FAIRFIELD — A controversial affordable housing complex in one of the most exclusive neighborhoods in Fairfield has been greenlit by the town’s zoning commission under duress.

The commissioners said their moral objections were outweighed by legal obligations.

“Everyone in the room should understand that, on the basis of an 8-30g application, a developer does not have to comply with any of our regulations,” Commission Chair Mathew Wagner said. “Many of the things that we have identified here that we don’t like about the plan… courts look at that as convenience factors.”

The Fairfield Housing Corporation, a non-profit that falls under the Fairfield Housing Authority, cleared a hurtle in its ongoing process to get approval to build a five-building, 40-unit housing complex on a 2.5 acre lot at 980 High St.. Seventy percent of the complex would qualify as affordable housing.

The decision came at the conclusion of hearings, postponements and amendments to the plan, which the commission first started discussion on in the fall.

The application for the development fell under 8-30g, a state regulation which allows developers of affordable housing to ignore municipal laws and regulations in order to get affordable housing into communities that have less of that kind of housing than the state recommends.

In order for a town body to deny an application under 8-30g, it needs to prove that “the decision is necessary to protect substantial public interests in health, safety or other matters which the commission may legally consider.”

The body also needs to provide evidence that the factors are important enough that they outweigh the need for affordable housing and cannot be solved with reasonable changes to the plan.

The Inland Wetlands Agency, part of the town Conservation Commission, denied the FHC the inland wetlands permit, claiming the development would disrupt the neighborhood economically, environmentally and historically.

While the Housing Corporation appeals the decision in state court, the development cannot move forward.

During the TPZ meeting, every member of the commission spoke of their disapproval of the plan. Their concerns ranged from issues with drainage and traffic to its effect on the environment. Still, nearly all of them did not think they had enough evidence to hold up in court.

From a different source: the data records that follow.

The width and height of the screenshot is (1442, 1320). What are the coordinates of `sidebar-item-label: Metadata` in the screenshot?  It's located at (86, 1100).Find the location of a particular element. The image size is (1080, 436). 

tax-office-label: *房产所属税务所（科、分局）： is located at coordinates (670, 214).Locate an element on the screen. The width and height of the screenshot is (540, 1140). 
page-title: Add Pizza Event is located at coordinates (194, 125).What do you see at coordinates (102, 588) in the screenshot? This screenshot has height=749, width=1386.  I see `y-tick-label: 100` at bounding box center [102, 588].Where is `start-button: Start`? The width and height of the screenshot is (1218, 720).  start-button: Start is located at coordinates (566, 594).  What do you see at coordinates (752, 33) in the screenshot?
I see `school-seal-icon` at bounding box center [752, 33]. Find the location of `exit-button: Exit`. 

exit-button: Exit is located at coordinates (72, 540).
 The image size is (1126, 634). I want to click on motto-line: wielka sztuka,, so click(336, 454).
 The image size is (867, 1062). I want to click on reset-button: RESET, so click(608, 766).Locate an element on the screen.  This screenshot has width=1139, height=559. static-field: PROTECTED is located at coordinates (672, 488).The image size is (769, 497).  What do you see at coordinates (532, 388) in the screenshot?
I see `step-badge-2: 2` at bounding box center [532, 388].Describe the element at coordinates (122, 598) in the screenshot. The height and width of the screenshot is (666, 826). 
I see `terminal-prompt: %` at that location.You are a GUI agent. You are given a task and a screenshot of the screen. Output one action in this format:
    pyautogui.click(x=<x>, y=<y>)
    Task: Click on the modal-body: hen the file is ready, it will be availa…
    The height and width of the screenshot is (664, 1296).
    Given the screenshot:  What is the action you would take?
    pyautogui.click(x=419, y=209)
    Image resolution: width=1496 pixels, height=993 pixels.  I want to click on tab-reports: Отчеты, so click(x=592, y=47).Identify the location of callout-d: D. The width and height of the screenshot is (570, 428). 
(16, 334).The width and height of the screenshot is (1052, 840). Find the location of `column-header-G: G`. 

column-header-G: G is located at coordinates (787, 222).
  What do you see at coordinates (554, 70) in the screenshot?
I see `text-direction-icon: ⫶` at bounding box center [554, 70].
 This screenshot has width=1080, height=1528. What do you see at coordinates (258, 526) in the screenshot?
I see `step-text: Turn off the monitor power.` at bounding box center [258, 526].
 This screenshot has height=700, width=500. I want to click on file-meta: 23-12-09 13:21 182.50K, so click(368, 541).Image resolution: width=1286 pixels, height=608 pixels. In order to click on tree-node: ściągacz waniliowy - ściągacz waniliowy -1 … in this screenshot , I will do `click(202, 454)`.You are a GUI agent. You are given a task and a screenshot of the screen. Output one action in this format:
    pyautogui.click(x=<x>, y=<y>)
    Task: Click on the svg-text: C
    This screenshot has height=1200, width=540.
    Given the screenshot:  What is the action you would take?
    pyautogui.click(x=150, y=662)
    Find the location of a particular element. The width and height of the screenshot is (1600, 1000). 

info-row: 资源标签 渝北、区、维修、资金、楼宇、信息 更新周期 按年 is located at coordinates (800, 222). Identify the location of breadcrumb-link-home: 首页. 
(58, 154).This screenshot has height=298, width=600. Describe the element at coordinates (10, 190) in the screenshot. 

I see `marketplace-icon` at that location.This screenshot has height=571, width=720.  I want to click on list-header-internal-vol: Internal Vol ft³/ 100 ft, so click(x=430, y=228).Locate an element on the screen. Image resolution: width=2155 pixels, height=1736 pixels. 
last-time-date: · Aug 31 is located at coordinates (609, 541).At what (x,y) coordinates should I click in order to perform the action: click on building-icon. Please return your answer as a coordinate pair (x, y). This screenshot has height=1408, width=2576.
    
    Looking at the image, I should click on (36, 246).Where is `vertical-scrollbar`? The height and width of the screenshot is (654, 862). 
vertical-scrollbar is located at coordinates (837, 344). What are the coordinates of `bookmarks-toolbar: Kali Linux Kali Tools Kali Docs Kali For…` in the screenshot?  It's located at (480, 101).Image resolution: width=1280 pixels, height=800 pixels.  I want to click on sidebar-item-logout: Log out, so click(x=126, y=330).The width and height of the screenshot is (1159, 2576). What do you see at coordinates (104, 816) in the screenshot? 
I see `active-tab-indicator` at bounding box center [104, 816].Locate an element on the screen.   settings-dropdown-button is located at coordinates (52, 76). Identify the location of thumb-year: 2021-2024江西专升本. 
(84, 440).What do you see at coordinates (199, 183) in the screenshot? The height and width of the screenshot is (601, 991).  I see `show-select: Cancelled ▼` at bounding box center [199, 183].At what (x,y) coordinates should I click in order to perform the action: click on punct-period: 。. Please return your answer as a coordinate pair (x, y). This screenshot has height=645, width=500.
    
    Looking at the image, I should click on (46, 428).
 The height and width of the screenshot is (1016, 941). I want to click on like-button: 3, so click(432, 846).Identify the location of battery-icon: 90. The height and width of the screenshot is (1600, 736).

Commissioner Lenny Braman said while he agrees with the concerns about the plan, he thought that if the commission were to deny the application it would be “setting up the courts to overrule us.”

Kathryn Braun, the lone dissenter in the commission’s vote, said after hearings with experts brought in front of the commission by Joel Green, who represents neighbors opposing the plan, she felt they had enough evidence to deny the application.

“Do we care more about affordable housing, or could it be smaller scale?” Braun asked. “Why can’t we consider that and let the court decide?”

Meg Francis, secretary of the TPZ, said she agreed with Braun, adding that the property did not have the acreage for the number of units planned. A discussion about cutting the number of apartments from 40 to 20 did not get any traction.

Wagner said the courts look at the public records of the meetings the commission holds and judge cases by those comments. He said denying the application could result in the body losing credibility with the courts.

Wagner said he does believe there are valid issues with the wetlands component that are already being decided in the courts.

“If indeed those issues are as significant and as real … our courts will uphold that denial,” Wagner said. “In which case that application will not proceed.”